Черный бок баржи плыл мимо него по течению с молниеносной быстротой.
– Как быстро идет баржа, – подумал он.
Потом вдруг он заметил, что держится за веревку, что его плечи ударяются о борт маленькой лодки, а прямо перед ним на фоне пурпурного неба возвышается руль баржи. Сильная теплая рука схватила его сзади за плечо и стала поднимать все выше и выше над бортом лодки, причиняя боль его онемевшим рукам.
– Спрячьте меня, я дезертир, – повторил он несколько раз по-французски.
Загорелое, красное лицо с щетинистым седым подбородком, круглое, обыкновенное лицо, склонилось над ним, окруженное красноватым туманом.
II
– Чистенький-то какой! Какая у него белая кожа!
Женские голоса резко звучали где-то в тумане. Он был завернут в одеяло, которое так нежно прикасалось к коже. Ему было очень тепло, но он был в каком-то оцепенении. Где-то в глубине его мыслей какое-то черное насекомое, вроде паука, пыталось добраться до него, пробуя проложить себе дорогу сквозь красноватую пелену оцепенения. Спустя долгое время ему удалось перевернуться набок, и он огляделся.
– Лежи смирно! – раздался снова пронзительный голос.
– А другой? Вы видели другого? – спросил он сдавленным шепотом.
– Да, все в порядке. Я сушу их на печке, – раздался второй женский голос, низкий и ворчливый, похожий на мужской.
– Мама сушит ваши деньги у печки. Они все целы. Как они богаты, эти американцы!
– Подумать только, что я чуть не выбросила их вместе со штанами за борт, – снова заговорила вторая женщина.
Джон Эндрюс стал осматриваться. Он находился в темной низкой каюте. Позади него, там, откуда раздавались голоса, мерцал желтоватый свет.
Огромные тени растрепанных голов двигались на потолке. В душном воздухе каюты чувствовалось тепло кухни. Он слышал ласковое шипение жира на сковородке.
– Но вы разве не видели Малыша? – спросил он по-английски, стараясь собраться с мыслями и думать последовательно.
Потом он заговорил по-французски самым естественным тоном:
– Со мной был другой.
– Мы не видели никого. Розалина, спроси старика, – сказала старшая из женщин.
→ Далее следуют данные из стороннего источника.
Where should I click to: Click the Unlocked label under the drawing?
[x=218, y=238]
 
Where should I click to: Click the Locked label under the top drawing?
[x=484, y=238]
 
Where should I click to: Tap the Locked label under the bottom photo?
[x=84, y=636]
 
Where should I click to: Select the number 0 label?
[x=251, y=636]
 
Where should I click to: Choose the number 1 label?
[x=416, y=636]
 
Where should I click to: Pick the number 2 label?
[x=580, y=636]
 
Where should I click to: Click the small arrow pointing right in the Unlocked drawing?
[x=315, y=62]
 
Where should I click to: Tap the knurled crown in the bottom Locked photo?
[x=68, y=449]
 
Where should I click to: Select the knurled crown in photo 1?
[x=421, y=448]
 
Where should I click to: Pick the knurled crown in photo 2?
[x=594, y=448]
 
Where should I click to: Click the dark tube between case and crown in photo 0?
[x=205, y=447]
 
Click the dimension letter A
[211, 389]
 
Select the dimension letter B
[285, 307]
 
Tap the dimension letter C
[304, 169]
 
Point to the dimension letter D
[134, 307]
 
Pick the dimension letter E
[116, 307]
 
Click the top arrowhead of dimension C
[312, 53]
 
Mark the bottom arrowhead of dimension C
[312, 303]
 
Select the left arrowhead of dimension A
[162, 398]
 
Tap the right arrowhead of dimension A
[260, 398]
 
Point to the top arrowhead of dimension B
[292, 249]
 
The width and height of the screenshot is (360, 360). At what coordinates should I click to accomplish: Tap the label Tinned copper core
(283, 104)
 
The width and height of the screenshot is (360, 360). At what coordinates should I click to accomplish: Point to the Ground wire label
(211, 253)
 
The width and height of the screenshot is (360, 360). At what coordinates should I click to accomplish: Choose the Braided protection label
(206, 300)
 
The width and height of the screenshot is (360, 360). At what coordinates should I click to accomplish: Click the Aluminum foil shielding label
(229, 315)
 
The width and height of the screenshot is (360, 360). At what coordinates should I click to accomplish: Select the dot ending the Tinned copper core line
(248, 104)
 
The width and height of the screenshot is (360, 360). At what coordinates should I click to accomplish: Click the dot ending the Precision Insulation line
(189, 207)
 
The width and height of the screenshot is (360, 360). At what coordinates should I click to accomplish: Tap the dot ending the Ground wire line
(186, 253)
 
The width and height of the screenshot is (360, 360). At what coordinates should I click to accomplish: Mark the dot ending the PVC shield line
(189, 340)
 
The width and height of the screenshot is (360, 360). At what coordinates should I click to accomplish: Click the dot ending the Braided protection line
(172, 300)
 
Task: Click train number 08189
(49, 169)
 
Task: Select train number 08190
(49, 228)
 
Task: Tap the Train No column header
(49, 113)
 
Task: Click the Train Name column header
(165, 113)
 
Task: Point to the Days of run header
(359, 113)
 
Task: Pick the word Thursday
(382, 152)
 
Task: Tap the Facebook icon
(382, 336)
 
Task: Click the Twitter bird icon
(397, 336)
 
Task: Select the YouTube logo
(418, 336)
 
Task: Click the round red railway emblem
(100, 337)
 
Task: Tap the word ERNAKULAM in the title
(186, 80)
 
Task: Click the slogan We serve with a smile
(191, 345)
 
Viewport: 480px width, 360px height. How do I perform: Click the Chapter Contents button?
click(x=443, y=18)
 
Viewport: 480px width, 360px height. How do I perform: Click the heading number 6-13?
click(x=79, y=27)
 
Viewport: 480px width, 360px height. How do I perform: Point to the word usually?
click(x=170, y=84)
– Нет, он никого не видел! – раздался пронзительный голос девушки.
Она подошла к кровати и неловким жестом закутала Эндрюса в одеяло. Взглянув на нее, он мельком заметил выпуклость ее груди и крупные зубы, сверкнувшие при свете лампы, и смутно различил спрятавшуюся в тени копну спутанных волос, торчавших, как змеи.
– Как он хорошо говорит по-французски, – сказала она, наклоняясь над ним.
Тяжелые шаги раздались по каюте; старшая из женщин подошла к постели и вытянула голову.
Ему лучше, – сказала она с видом знатока.
Это была широкая женщина, с широким плоским лицом и с расплывшимся телом, закутанным в шали. У нее были косматые брови, густые свисавшие вниз седые усы и несколько щетинистых волосков на подбородке. Голос у нее был низкий и ворчливый, который, казалось, исходил из самой глубины ее огромного тела.
Где-то проскрипели шаги, и старик посмотрел на него сквозь очки, сидевшие на кончике его носа. Эндрюс узнал неправильное лицо, покрытое красными прыщами и бородавками.
– Я вам очень благодарен, – сказал он.
Все трое молча смотрели на него некоторое время. Затем старик вынул из кармана газету, бережно развернул ее и помахал перед глазами Эндрюса. При слабом свете Эндрюс разобрал название: «Libertaire».[77]
– Вот причина, – сказал старик, пристально глядя на Эндрюса сквозь очки.